African American heavyweight boxing champion, Jack Johnson, drove to Milwaukee from his home in Chicago to watch the Vanderbilt Cup race on October 2, 1912.
WHI 38376

A rare photograph of the globe-trotting, larger-than-life African American prize fighter Jack Johnson at a 1912 auto race in Milwaukee has become the 20,000th image added to our online collection of Wisconsin Historical Images. Johnson was the controversial but undisputed heavyweight champion of the world at the time he drove to Milwaukee from his home in Chicago to watch the Vanderbilt Cup race on October 2, 1912. The photograph shows Johnson in the center of a group of men standing around a race car, probably Johnson's, and reveals a hint of the flamboyant swagger for which he was known — and widely resented, particularly by his white contemporaries.

A Historical Society researcher recently discovered that the maverick boxer appears in the photograph, part of a longstanding collection of work by former Milwaukee Journal photographer J. Robert Taylor, after viewing the 2004 Ken Burns Public Broadcasting System documentary, Unforgivable Blackness: The Rise and Fall of Jack Johnson. Intrigued by the documentary and familiar with the J. Robert Taylor Collection, illustration researcher John Nondorf pulled the photograph for closer inspection. Scanning it at high resolution revealed a key to the photo's content. A boy in the picture wears a cap that identifies the occasion — perched on the cap is a sign promoting the sale of race programs for the Vanderbilt Cup. Additional research confirmed the date of the race as October 2, 1912, and a search of the following day's edition of the Milwaukee Journal confirmed Johnson's presence. Beneath a headline reading, "Jack Johnson is Auto Bug," a reporter writes: "Jack Johnson, champion heavyweight of the world, was a visitor in the city yesterday, driving up here in a powerful racing car and taking in the races. Johnson was given a reception when recognized by the crowd in the stands."

To confirm that Jack Johnson is the man pictured in the center of the photo, archivist Dee Grimsrud sent a copy to Geoffrey C. Ward, who collaborated with Ken Burns on the PBS documentary and who wrote the book that serves as a companion piece to the film. Ward confirmed that Johnson is the man in the photo, which now joins a collection of online images documenting the auto racing scene in Milwaukee in October 1912.

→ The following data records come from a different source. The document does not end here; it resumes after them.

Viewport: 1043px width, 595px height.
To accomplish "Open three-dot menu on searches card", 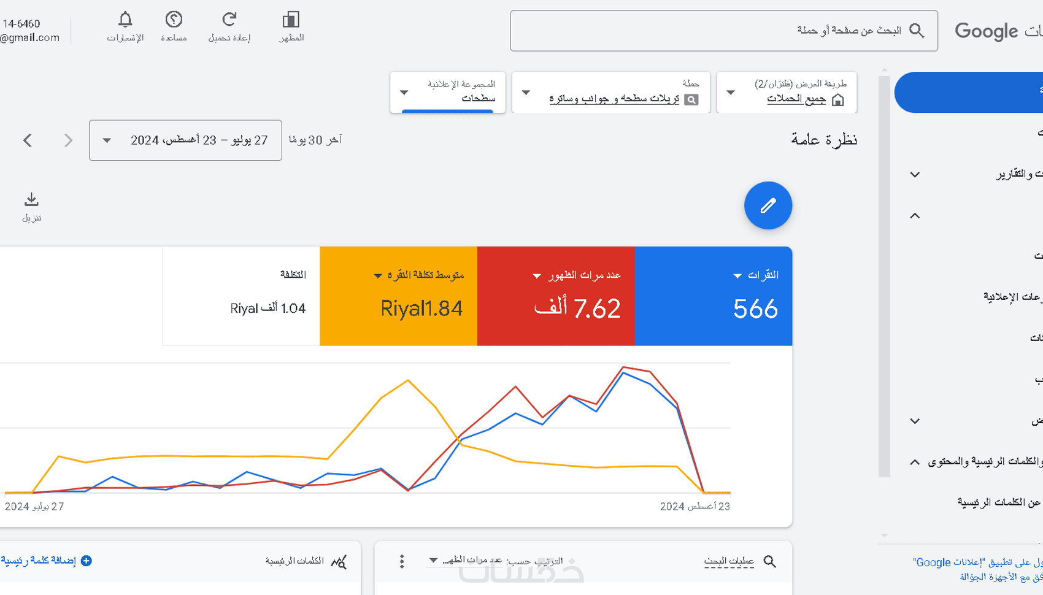I will click(402, 561).
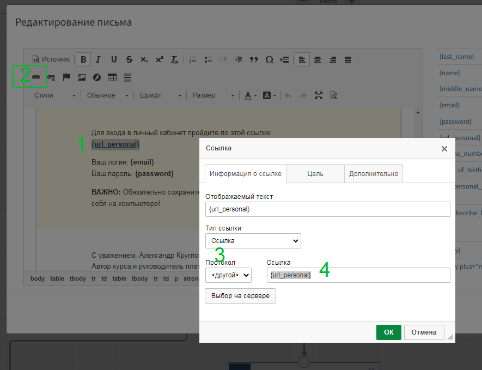Click the insert link icon in toolbar
Image resolution: width=482 pixels, height=370 pixels.
(36, 77)
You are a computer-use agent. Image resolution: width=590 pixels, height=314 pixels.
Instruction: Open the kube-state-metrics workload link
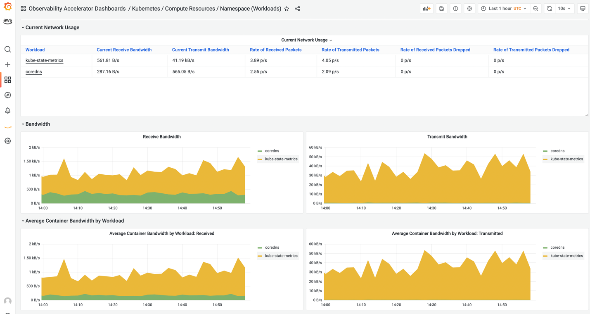45,60
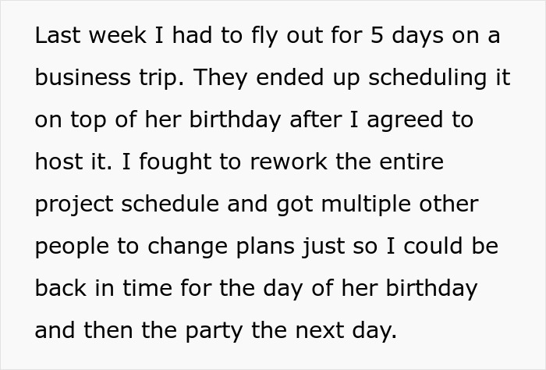Click the word "back" in seventh line
The width and height of the screenshot is (546, 370).
(x=61, y=288)
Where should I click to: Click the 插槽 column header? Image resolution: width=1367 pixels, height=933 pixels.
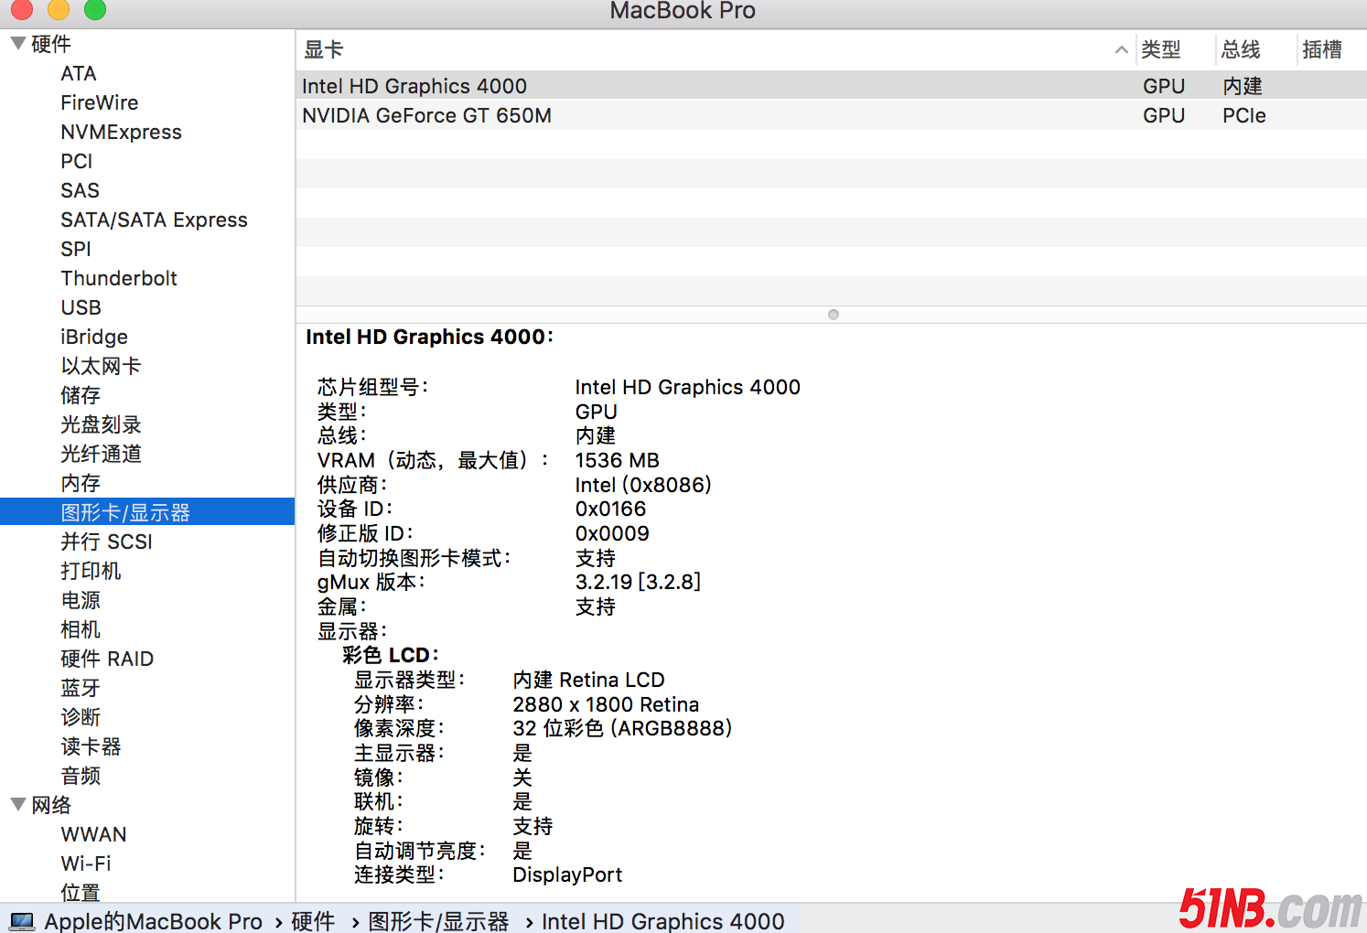point(1321,50)
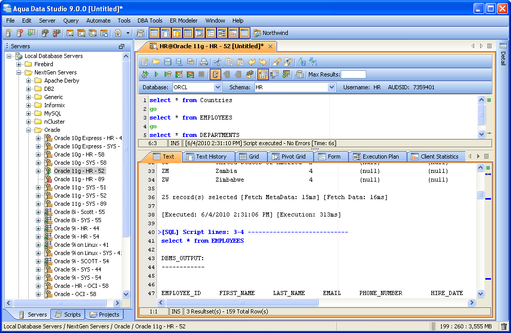Click the Undo arrow icon

251,62
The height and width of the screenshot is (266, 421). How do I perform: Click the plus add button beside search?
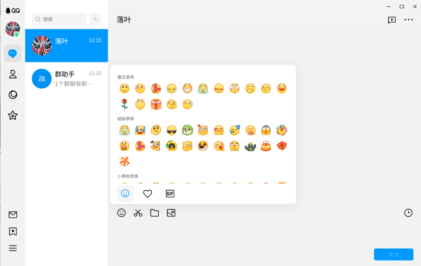click(x=96, y=19)
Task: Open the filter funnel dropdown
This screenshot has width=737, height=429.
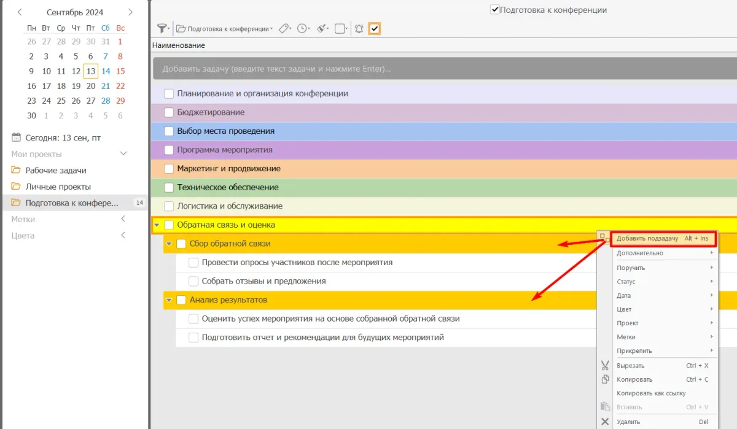Action: coord(163,28)
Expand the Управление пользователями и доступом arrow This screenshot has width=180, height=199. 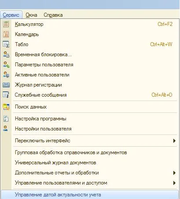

This isn't the first time that a bit of judicious historical sleuthing has identified other famous characters pictured in the Society's photo collections. Digging through largely undocumented collections of various sorts has uncovered previously unpublished photos of Ansel Adams on a 1960s photo shoot in California and of CBS broadcaster Edward R. Murrow on a 1957 fishing excursion in Wisconsin.

Wisconsin Historical Images provides a rich pictorial view of Wisconsin and United States history. The online images represent only a fraction of the images in the Wisconsin Historical Society's photo archives, which comprises 3 million 19th- and 20th-century photographs, paintings, posters, advertising material, ephemera, and political cartoons.